COMM: In Malawi and some other African countries the Millennium Development Goals are now being written into the Poverty Strategy Reduction Plans they are asked to agree in return for Western aid. The idea is to create a national consensus around the MDGs – though there’s a long way to go.
YOUBA SOKONA: The problem is I travel a lot in the north as well as in Africa and every time I come in the north and particularly in UK I hear about the Millennium Development Goals. But in Africa I never heard about the Millennium Development Goals.
EVELINE HERFKENS: That’s too negative – I know many civil society organizations that are increasingly using the package of these goals to create alliances, to indeed make governments accountable. More and more of the main Millennium Development Goals are integrated objectives of the poverty reduction strategies. I was in Latin America a few weeks ago – Brazil – Lula’s programme – putting an end to hunger – is in fact Goal One.
COMM: But the so-called War on Terror has created a new obstacle to the rich countries delivering their side of the MDG bargain. Since Nine Eleven – and the wars in Afghanistan and Iraq – the political attention of the rich countries has been diverted from development to defence. Some now fear the rich countries will fail to deliver on their commitments, making real global security even harder to achieve.
JAMES WOLFENSOHN: The thing which troubles me in relation to the Millennium Development Goals is not the goals themselves which I think are totally admirable, but - that there is a large gap between the assistance that needs to be given to achieve those millennial development goals and the rhetoric.
And if you compare for example the 50 billion dollars which is broadly the figure of development assistance, with a thousand billion dollars which is spent on defence – a thousand billion dollars – it seems to be that that imbalance doesn’t recognise the true basis on which one needs to build a peace, rather than a defence against terror and war.
DR LEE JONG-WOOK, Director-General, World Health Organization Whatever we do so we have to build it on the reality. But clearly if somebody spent five hundred billion, or even fifty billion, maybe even more, on the MDGs, of course it will be good news. But perhaps I’m dreaming?
COMM: For some the MDGs represent an even more ambitious agenda than eradicating poverty. They’re about restoring faith in multilateralism – the dream of a common global project that can unite a divided world.
POUL NIELSON: It’s not about a country here or a donor there playing the heroic role or doing something nice in Africa, it’s the organisation of it, the globalisation of it. Everybody talks about the international society, the shared - we don’t have one. Some of us are trying to create one, and the MDGs is a tool in that endeavour.
INTERVIEWER: Isn’t the problem about a common global project that everybody leaves it to everybody else? Nobody really takes the responsibility?
HILDE FRAFJORD JOHNSON: There’s always a risk of that. And I think that in this case, there is a difference, because we have not only agreed some vague formulations on the declaration of the UN conferences, but we’ve actually made commitments…
The poor countries have to improve their governance, the way they are running their business, and we have to improve both trade, debt and aid conditions. And actually what we see now is that there is a mobilization around these goals – we have agreed on the goals and on how to reach them.
COMM: But whatever the grand political agenda behind them, the MDGs represent modest targets. Little more, really, than a decent life - for everyone.
EVELINE HERFKENS: It’s basically very simple – investment, clean water, preventable diseases, primary education, schooling, public health systems, simple investments… It took us in northern Europe a century, it took Japan half a century, Korea a quarter of a century.
What we did, we can do on a worldwide scale, if we get our act together.

* **SUPPLIED ENTRIES**:
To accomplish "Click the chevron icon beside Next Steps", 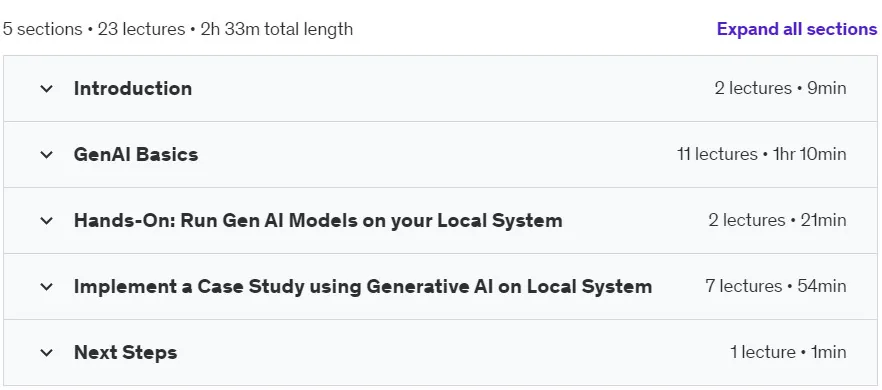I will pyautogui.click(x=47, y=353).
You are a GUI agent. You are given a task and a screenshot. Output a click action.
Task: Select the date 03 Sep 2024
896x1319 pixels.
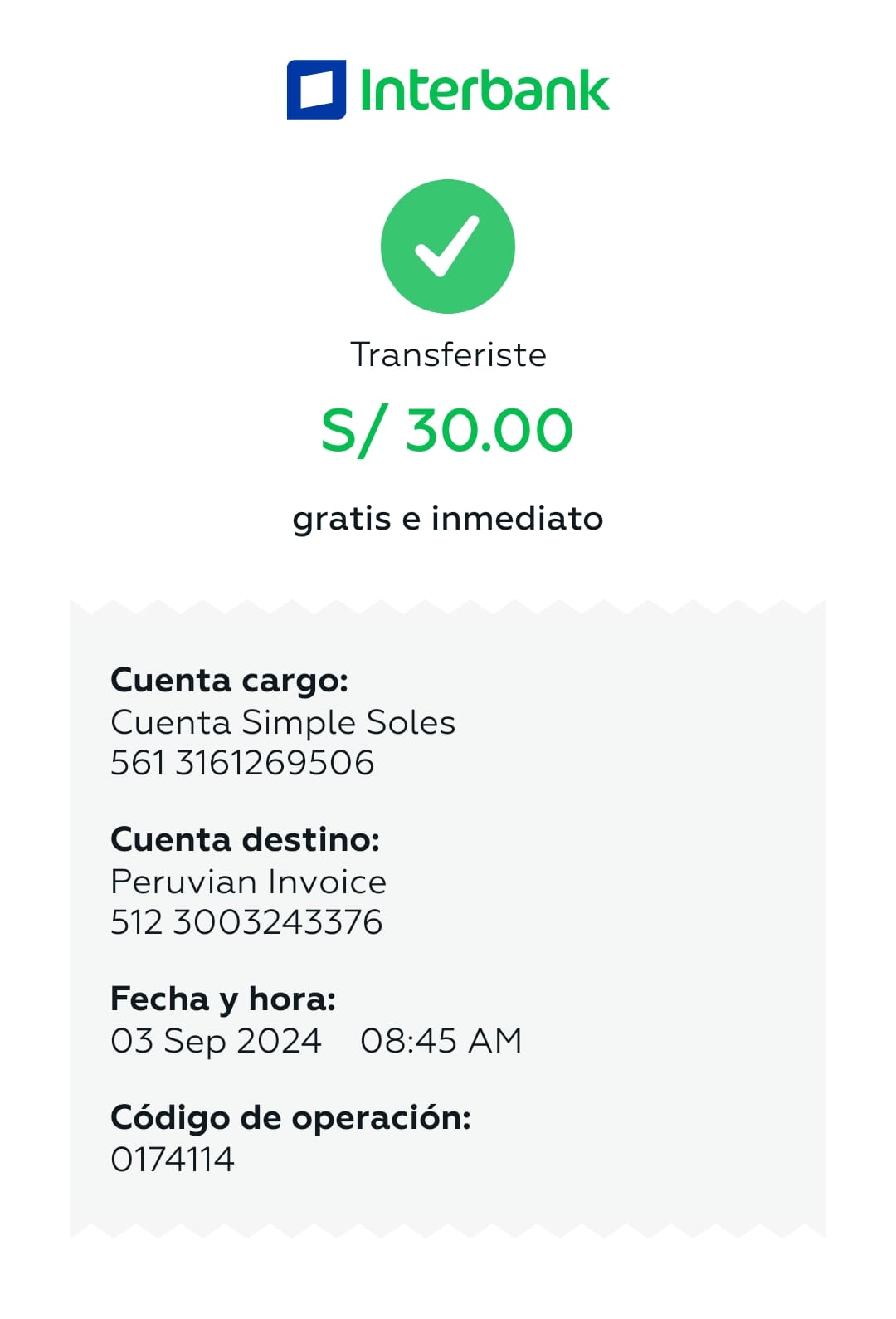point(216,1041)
---
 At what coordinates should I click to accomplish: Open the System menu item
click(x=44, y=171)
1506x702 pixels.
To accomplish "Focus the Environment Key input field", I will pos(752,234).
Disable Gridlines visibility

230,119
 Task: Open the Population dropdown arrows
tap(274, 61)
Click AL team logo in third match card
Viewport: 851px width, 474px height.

* **WHAT TO DO**:
Answer these about the transcript on the Millennium Development Goals, one per line:
1. What figure does James Wolfensohn give for development assistance, and what figure for defense spending?
2. Which program in Brazil does Eveline Herfkens say is in fact Goal One?
3. According to Eveline Herfkens, how long did it take Korea?

* **RESPONSE TO THIS EXERCISE**:
1. Broadly 50 billion dollars for development assistance, and a thousand billion dollars for defense.
2. Lula's program, putting an end to hunger.
3. A quarter of a century.